_Records supplied:_
════════════════
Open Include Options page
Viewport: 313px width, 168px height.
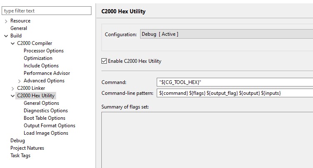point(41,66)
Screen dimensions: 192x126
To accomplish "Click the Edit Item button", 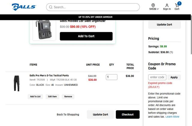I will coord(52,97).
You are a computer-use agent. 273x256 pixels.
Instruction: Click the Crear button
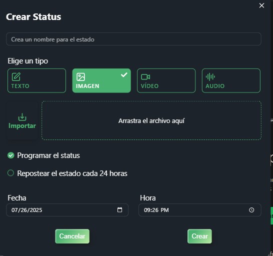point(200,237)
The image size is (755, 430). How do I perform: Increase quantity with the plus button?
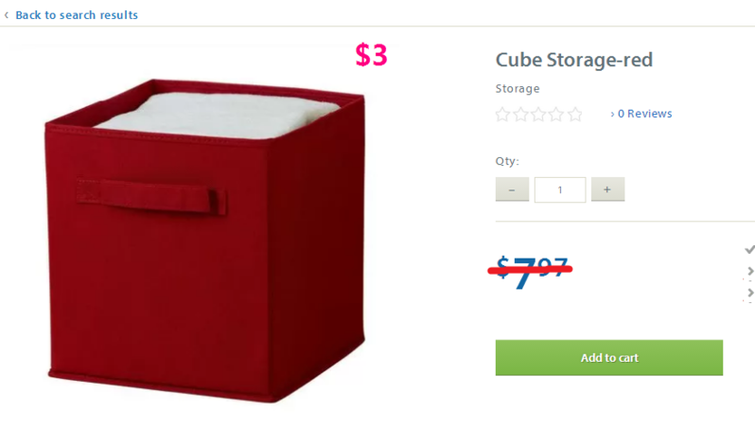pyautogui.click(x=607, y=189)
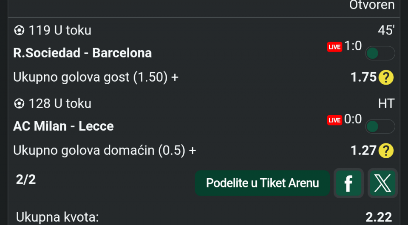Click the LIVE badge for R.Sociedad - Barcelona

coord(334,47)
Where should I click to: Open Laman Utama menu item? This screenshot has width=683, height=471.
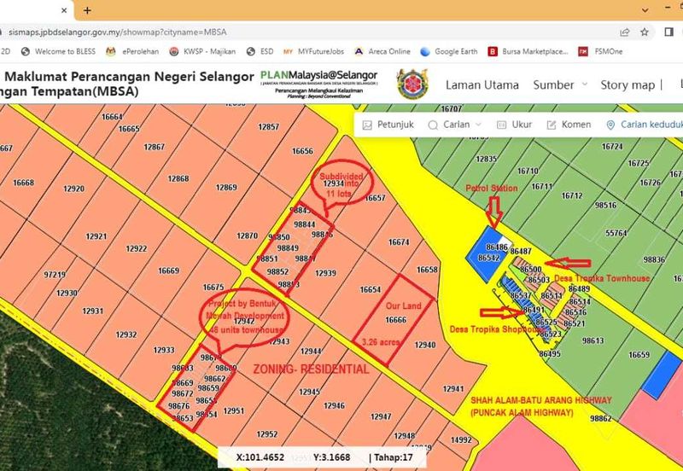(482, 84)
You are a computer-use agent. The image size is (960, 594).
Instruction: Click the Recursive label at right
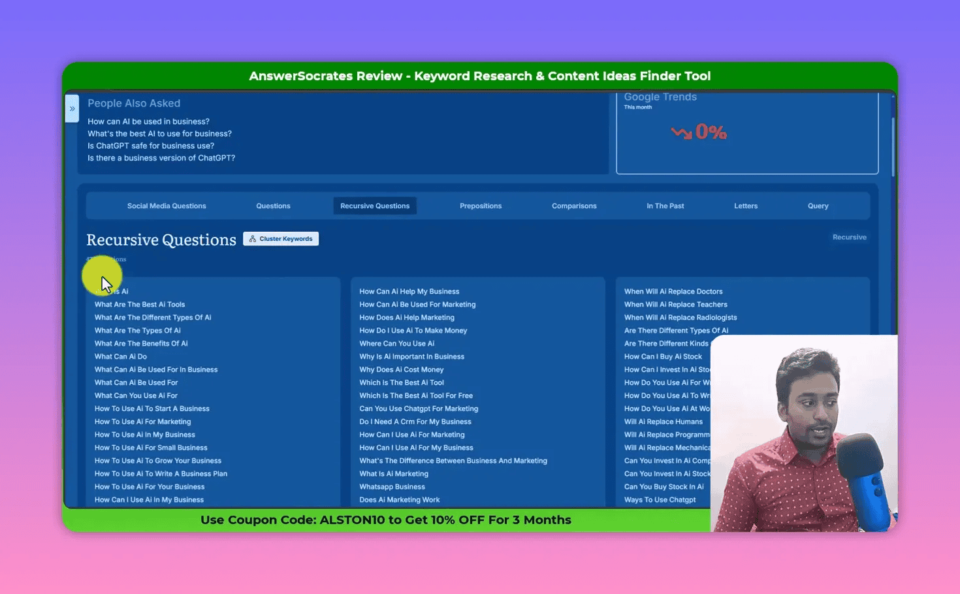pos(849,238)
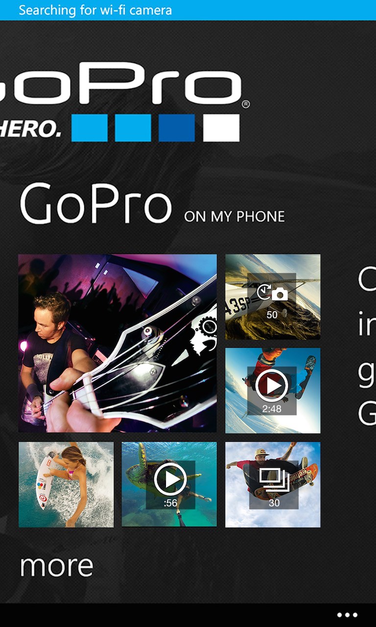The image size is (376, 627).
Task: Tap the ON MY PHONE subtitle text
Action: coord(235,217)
════════════════
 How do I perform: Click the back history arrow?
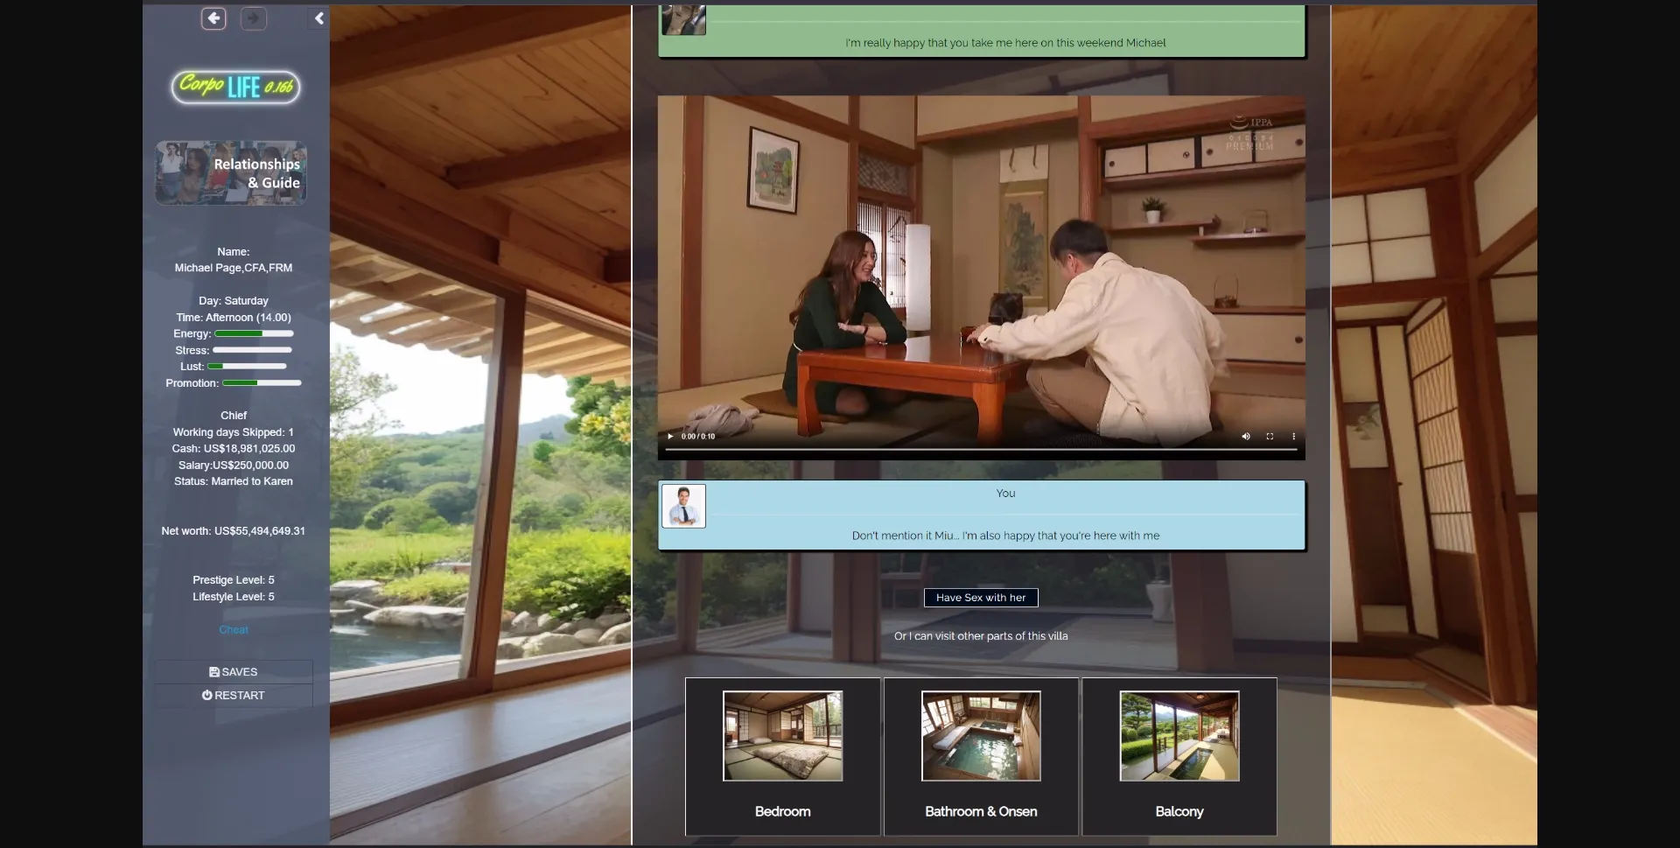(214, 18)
════════════════
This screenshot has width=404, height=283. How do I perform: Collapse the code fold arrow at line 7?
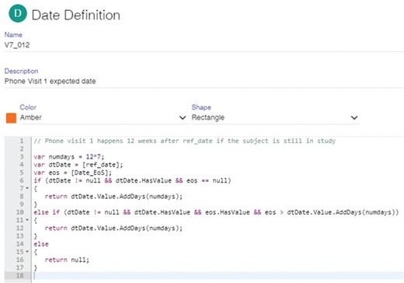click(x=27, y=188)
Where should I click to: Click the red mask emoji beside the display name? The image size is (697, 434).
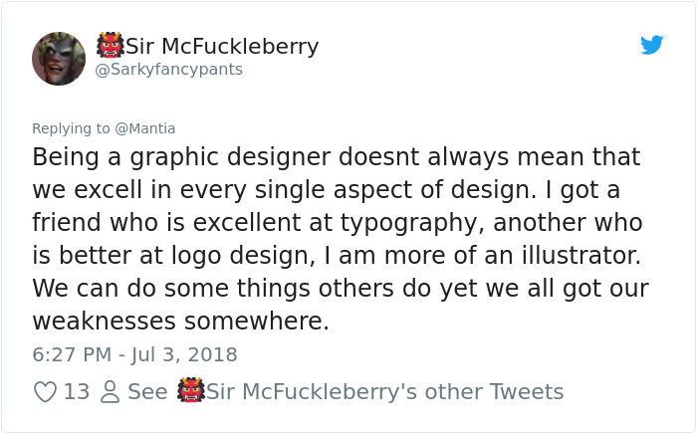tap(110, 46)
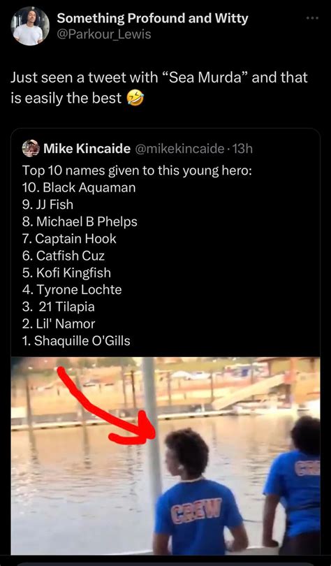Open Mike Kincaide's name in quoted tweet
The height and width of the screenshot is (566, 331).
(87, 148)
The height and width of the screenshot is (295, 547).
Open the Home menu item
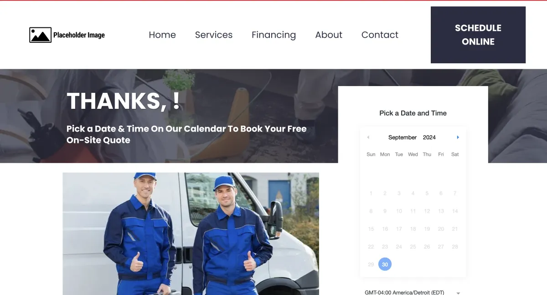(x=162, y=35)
════════════════
_What to produce:_
Copy every line of the data where "computer" is found.

_Response:_
You are a computer-use agent. 273x256 pixels.
You are a computer-use agent. The image size is (960, 594).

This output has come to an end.